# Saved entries
◆ ◆ ◆ ◆ ◆

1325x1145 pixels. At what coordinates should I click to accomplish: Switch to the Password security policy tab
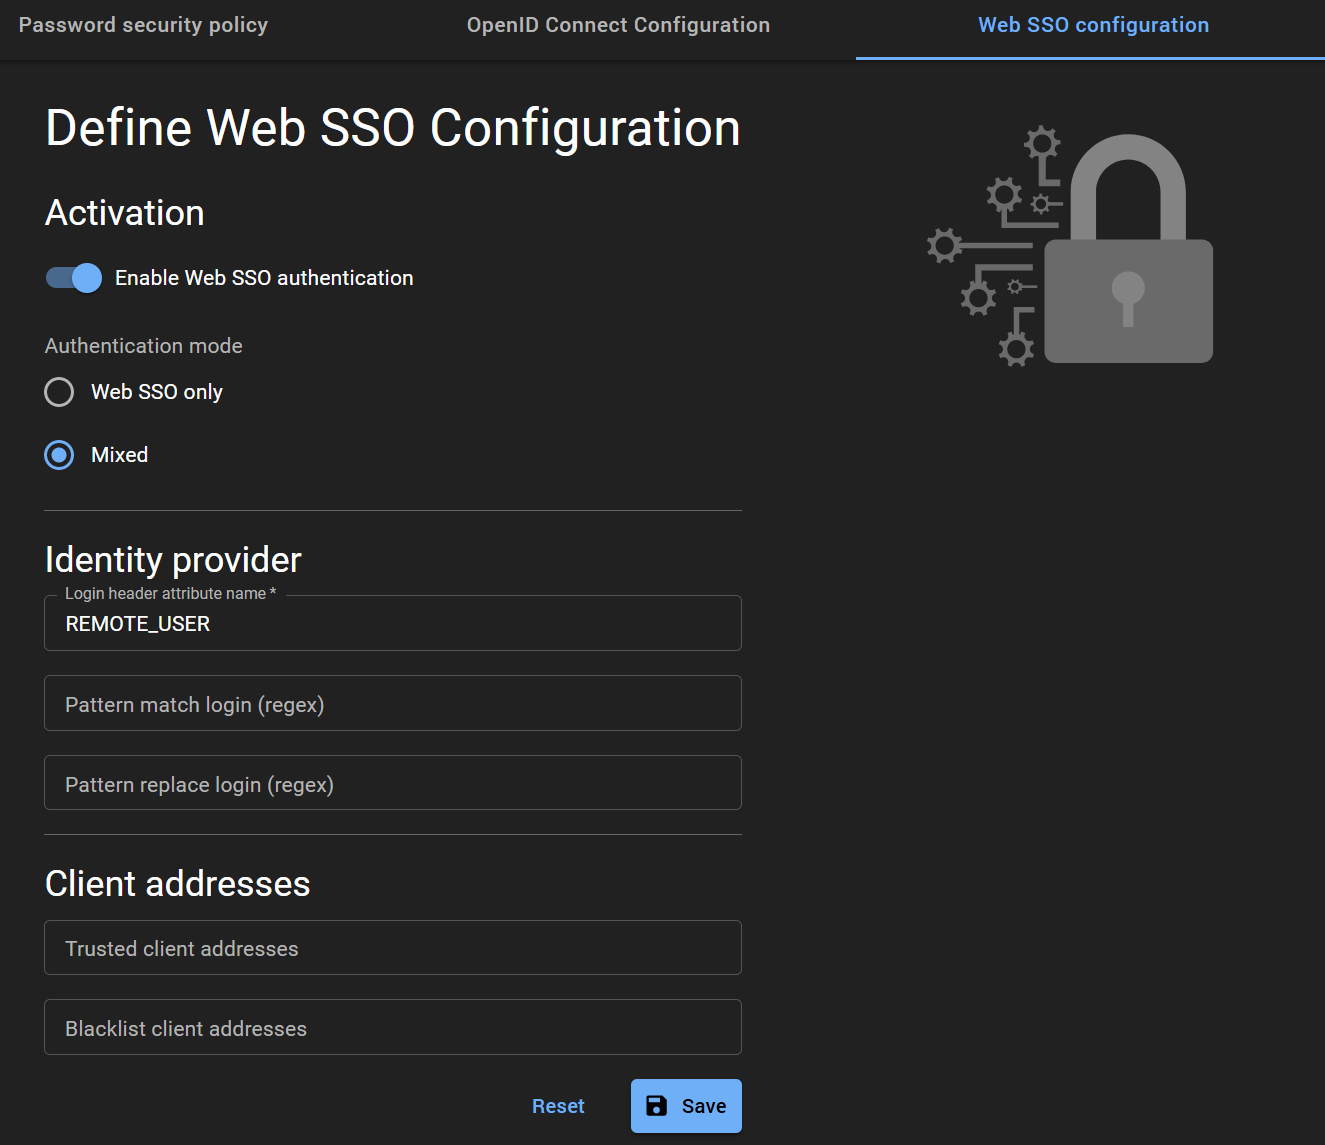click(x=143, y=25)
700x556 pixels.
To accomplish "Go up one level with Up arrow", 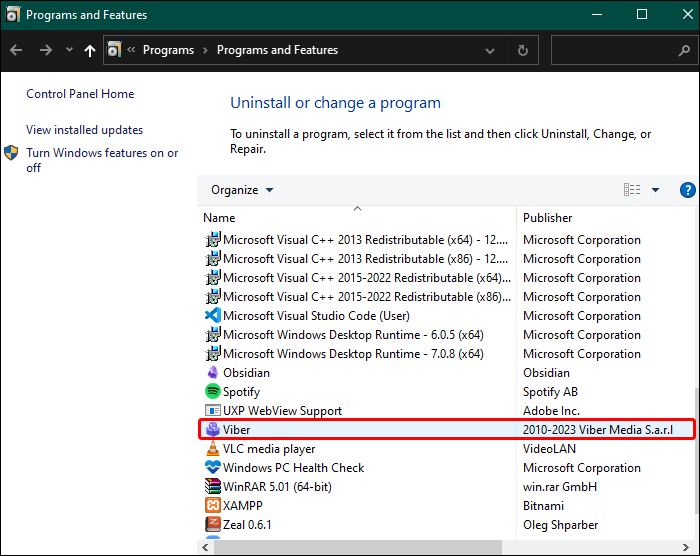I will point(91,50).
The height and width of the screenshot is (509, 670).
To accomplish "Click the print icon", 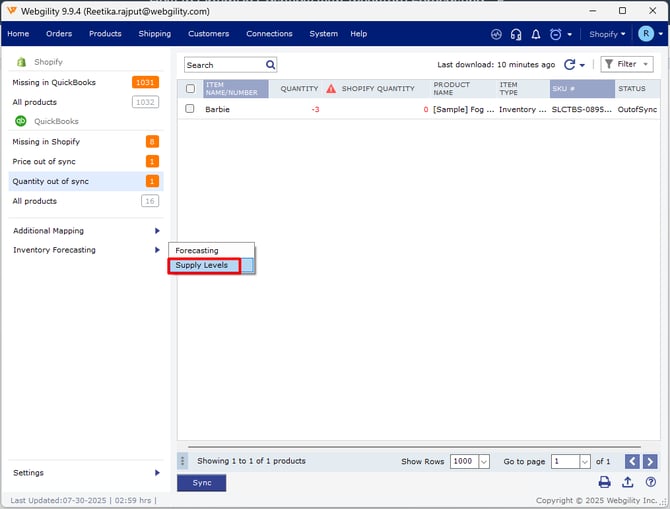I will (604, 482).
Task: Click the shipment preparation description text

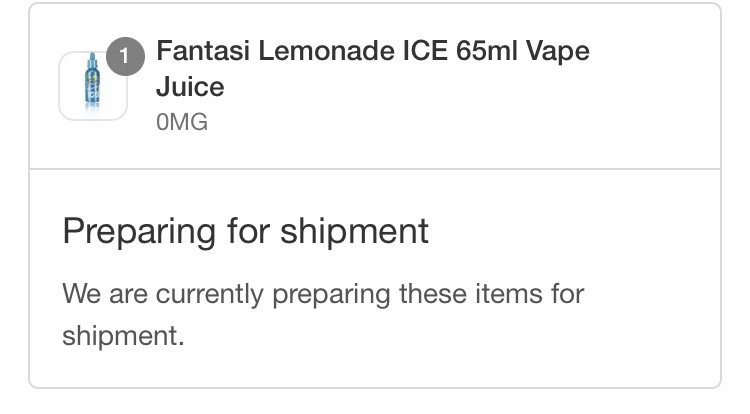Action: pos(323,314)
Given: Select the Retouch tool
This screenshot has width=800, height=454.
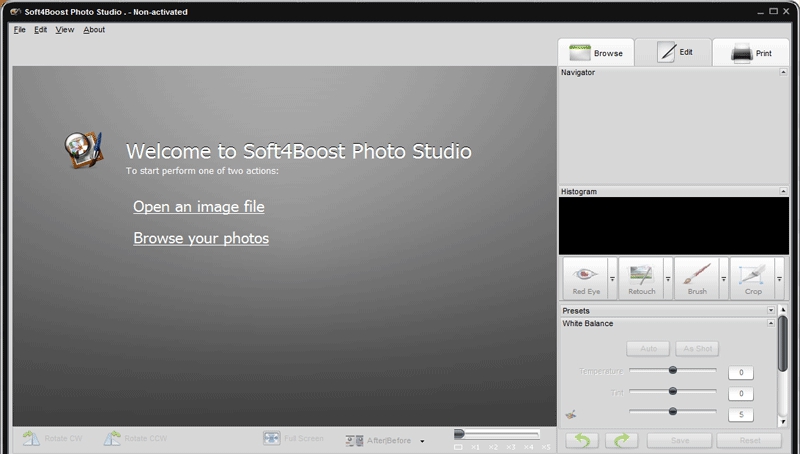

◆ ◆ ◆ ◆ ◆

Locate each line in the items above that contains the word "width", and copy those lines out.

# Result of this exercise
The height and width of the screenshot is (509, 670).
This screenshot has width=800, height=454.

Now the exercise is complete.